We are left with the question of whether this correspondence itself contributed to what Eden himself felt was a misunderstanding between the two men. Did Eden read too much -or too little -between the lines of a presumed friendship? Would formal diplomatic channels not have been less open to misinterpretation?
Convention holds that the art of letter-writing is both noble and dead. Boyle comments on the "contrast to email and the coarser forms of instant communication of later times". He finds in the letters "a yearning for a lost art and a gentler, more courteous means of interchange of views and ideas". The dealings of great men are, by implication, more reliable when conducted by the pen than by the voice, or that epistolary travesty, the email.
I find this view similar to that of a Victorian romantic harking back to the days of knightly jousting, when men were brave and the lance more intimate than the Maxim gun. The Eden-Eisenhower letters could well be seen as a case history of the danger of allowing statesmen to deal informally in matters of peace and war.
Clearly they could not be secret. Most appear to have been dictated personally by the principals, edited by secretaries, then signed. But during the Suez crisis they were clearly substantive policy statements. Many were apparently drafted by officials, and circulated round departments for comment before transmission. The contents had to be accurate since they were speaking parts in the drama of events.
But they remained cursory. They could not be balanced expressions of the totality of understanding between two governments. Like email "flares", they risked a built-in bias against understanding.
Letters between statesmen are not as between lovers or business partners. These missives were critical and time-sensitive. They contained many pleasantries about health and holidays, spouses and colleagues. But for the most part they are exchanges of importance. Despite their illusion of comradeship, they lack the immediacy and nuance of the telephone. It is astonishing that Eden and Eisenhower could exchange five letters and not one phone call on ultimatum day, October 30.

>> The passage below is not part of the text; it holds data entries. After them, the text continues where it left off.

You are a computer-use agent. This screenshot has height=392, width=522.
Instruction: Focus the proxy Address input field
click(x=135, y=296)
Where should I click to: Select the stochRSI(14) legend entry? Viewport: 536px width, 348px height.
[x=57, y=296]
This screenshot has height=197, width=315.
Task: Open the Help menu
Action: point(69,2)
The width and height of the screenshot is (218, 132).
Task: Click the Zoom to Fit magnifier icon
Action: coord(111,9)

Small wonder there are mentions of messages "crossing with yours".
Whether or not the Eden-Eisenhower correspondence contributed to the collapse of Anglo-American relations over Suez, it was clearly unable to restore them. It is significant that Eden came to crave a personal meeting, which Eisenhower felt obliged to deny him. For all the sophistication of electronic communication, the greatest innovation in diplomacy since Suez has been in summit conferences, in regular face-to-face meetings. In five centuries, no one has been able to improve on the Field of the Cloth of Gold, well replicated by the extravaganzas of the G7.
Suez was the coda to Britain's imperial era. Dulles's predecessor, Dean Acheson, was able to reflect that Britain had "lost an empire but not found a role". But connoisseurs of historical irony may smile. As similar tensions surface in the region again, the roles of Europe and America during Suez seem eerily reversed. We are left wondering with Hegel whether governments ever learn from history. They stumble across the well-trodden sand as if visiting it for the first time. As these letters show, they make the identical mistakes. But now they leave only coffee cups. Sofa diplomacy deposits no sofa correspondence in the archive.